(Stored data entries)
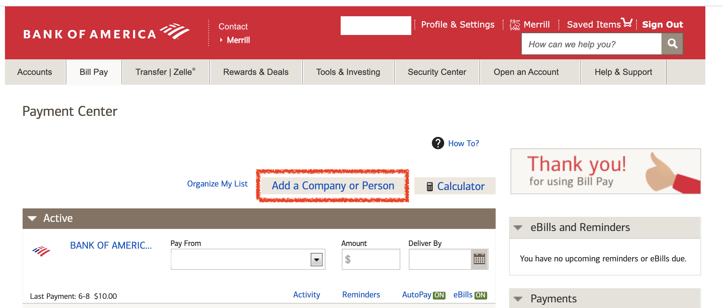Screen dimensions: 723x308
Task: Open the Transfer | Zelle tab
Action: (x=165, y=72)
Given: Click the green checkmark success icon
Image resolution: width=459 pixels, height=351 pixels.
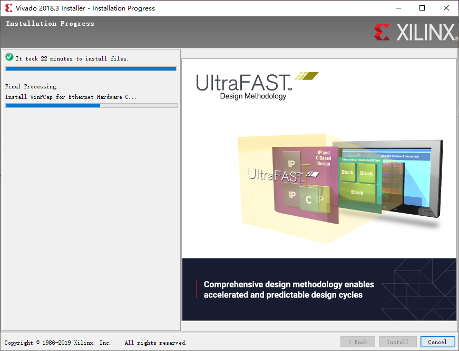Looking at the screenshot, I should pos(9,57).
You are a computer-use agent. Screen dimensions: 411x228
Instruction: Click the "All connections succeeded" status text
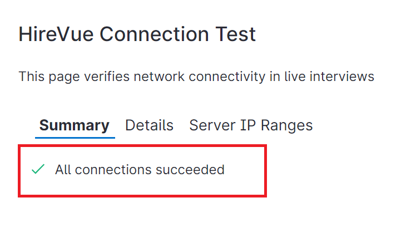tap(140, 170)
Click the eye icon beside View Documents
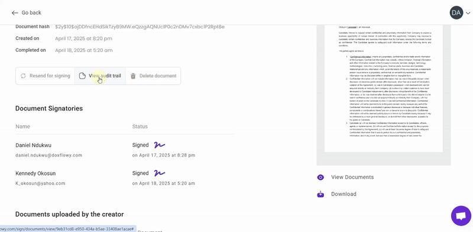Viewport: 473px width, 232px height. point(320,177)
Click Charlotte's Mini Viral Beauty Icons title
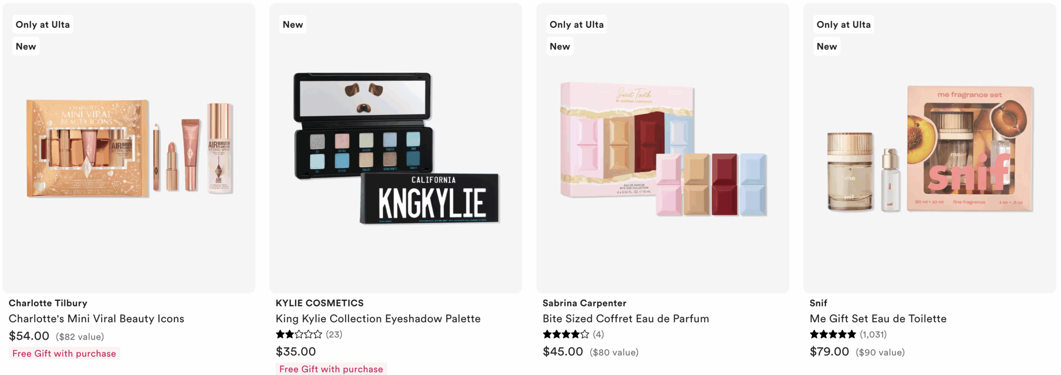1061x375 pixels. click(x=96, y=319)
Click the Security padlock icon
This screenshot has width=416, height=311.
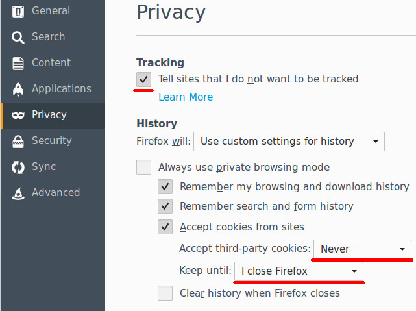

▶ **WORK INSTRUCTION**
Repeat only the lines from the one with "Image resolution: width=459" through the end of the data, both included and exactly as written. Pictures stay out of the copy.

▶ **TASK SOLUTION**
Image resolution: width=459 pixels, height=351 pixels.
Looking at the screenshot, I should pos(9,57).
You are a computer-use agent. Screen dimensions: 411x228
Instruction: Click the "All connections succeeded" status text
tap(140, 170)
Click the eye icon beside View Documents
Viewport: 473px width, 232px height. point(320,177)
Click Charlotte's Mini Viral Beauty Icons title
1061x375 pixels. click(x=96, y=319)
Click the Security padlock icon
This screenshot has width=416, height=311.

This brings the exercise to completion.